# Sets

There is another type of container in Python: the **set**.

Here's the short version of what we'll go through:

* Sets are like lists — they can contain various different items.

* Sets have no order and no index.

* Sets have no duplicates.

* Checking set membership is instant.

## What is a set?

A set is a mathematical concept used widely in many fields. In math, it's common to **define** a set: we define what it contains, rather than individually listing contents.

That might seem abstract. An example is the **set of integers**. This set contains elements like `1`, `5`, `-10`, `1,000,000` and so on. Notice that it has actually infinite members, because there are infinite integers. This is why call it "the set of integers" rather than listing every element!

But there are also finite sets.
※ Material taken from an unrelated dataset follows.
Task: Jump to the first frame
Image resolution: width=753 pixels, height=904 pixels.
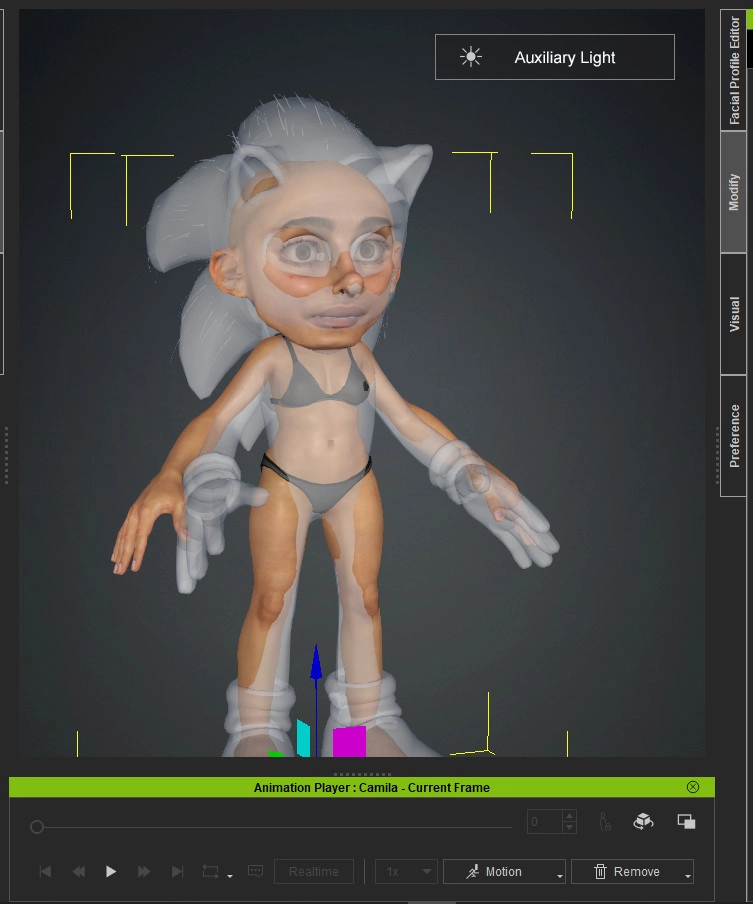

Here's the complete set of perfect squares between 0 and 100:

```{0, 1, 4, 9, 16, 25, 36, 49, 64, 81, 100}```

This set has a size (technical term: "cardinality") of 11. Very much finite.

## Sets in Python

OK, let's figure out what relevance this has in programming.

Sets are defined like this, with curly braces:

In [None]:
# Creating a set
squares = {0, 1, 4, 9, 16, 25, 36, 49, 64, 81, 100}
print(f'There are {len(squares)} squares between 0 and 100.')
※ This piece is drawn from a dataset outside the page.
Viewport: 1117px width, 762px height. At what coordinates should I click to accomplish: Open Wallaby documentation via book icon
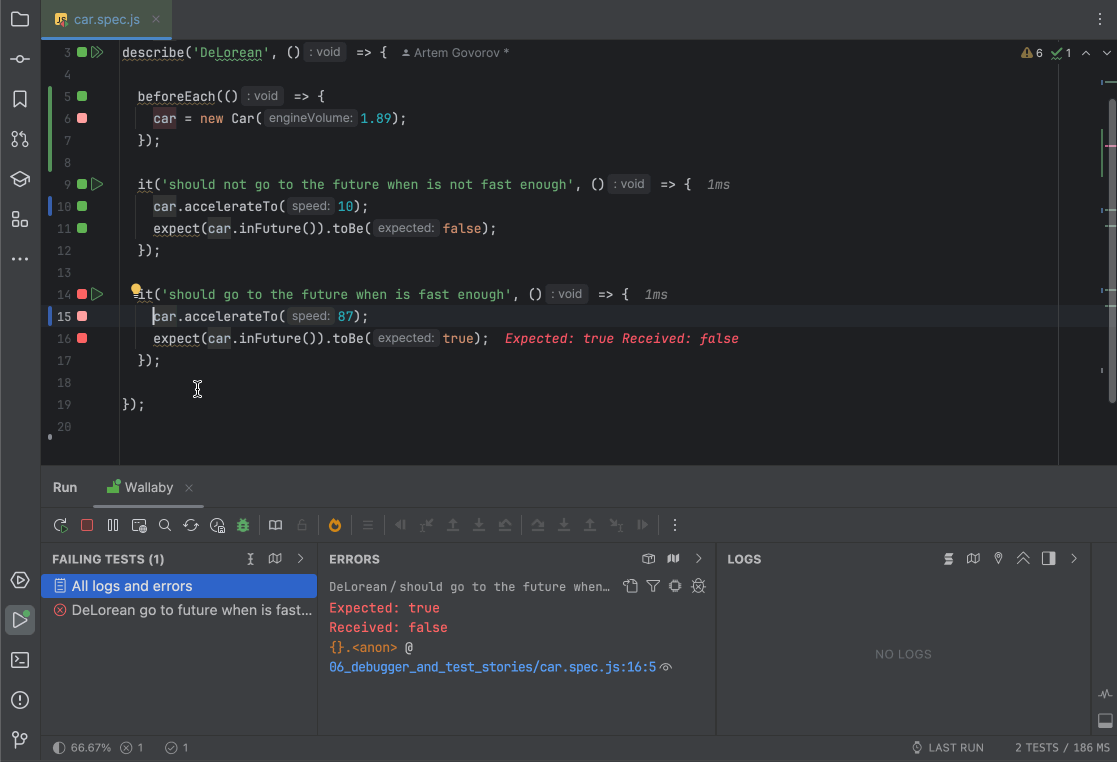click(275, 524)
Note that to create an empty set, we actually have to write `set()`.

In [None]:
# Creating an empty set
empty_set = set()
print(len(empty_set))

P.S. We can do this with any type, but set is the only one it's required for.

In [None]:
# Creating empty types
empty_set = set() # {}
empty_string = str() # ''
empty_list = list() # []
emtpy_int = int()
empty_float = float()
empty_bool = bool()

### Aside: empty values

P.S. What do you suppose the default value is for the last three above? What are the values of `empty_int`, `empty_float`, and `empty_bool` after running that block?

 <details>
 <summary>Click to reveal</summary>

 > An empty int is `0`; an empty float is `0.0`; an empty bool is `False`.
 </details>

Incidentally, all these "empty" values also can be used as conditions; they all evaluate to `False` when used as booleans.

In [None]:
# Falsy vs. truthy
empty_list = []
non_empty_list = ['a']

if empty_list:
  print('this was an empty list. I know because it evaluated to False')

if non_empty_list:
  print('the list had something in it. I know because it evaluated to True')

## Basic methods

Sets have some methods that are similar to lists, but they're not quite the same.

In [None]:
# Adding to a set
numbers = set()
numbers.add(5)
numbers.add(8)
numbers.add(11)
print(numbers)

In [None]:
# Removing from a set
numbers = {7, 6, 5, 3}
numbers.remove(6)
print(numbers)

If you run the above, you'll notice something quite puzzling. The one where we added `5` then `8` then `11` can actually be printed `{8, 11, 5}`. (It may not when you run it — it's random.) The one can also be out of order. Why?!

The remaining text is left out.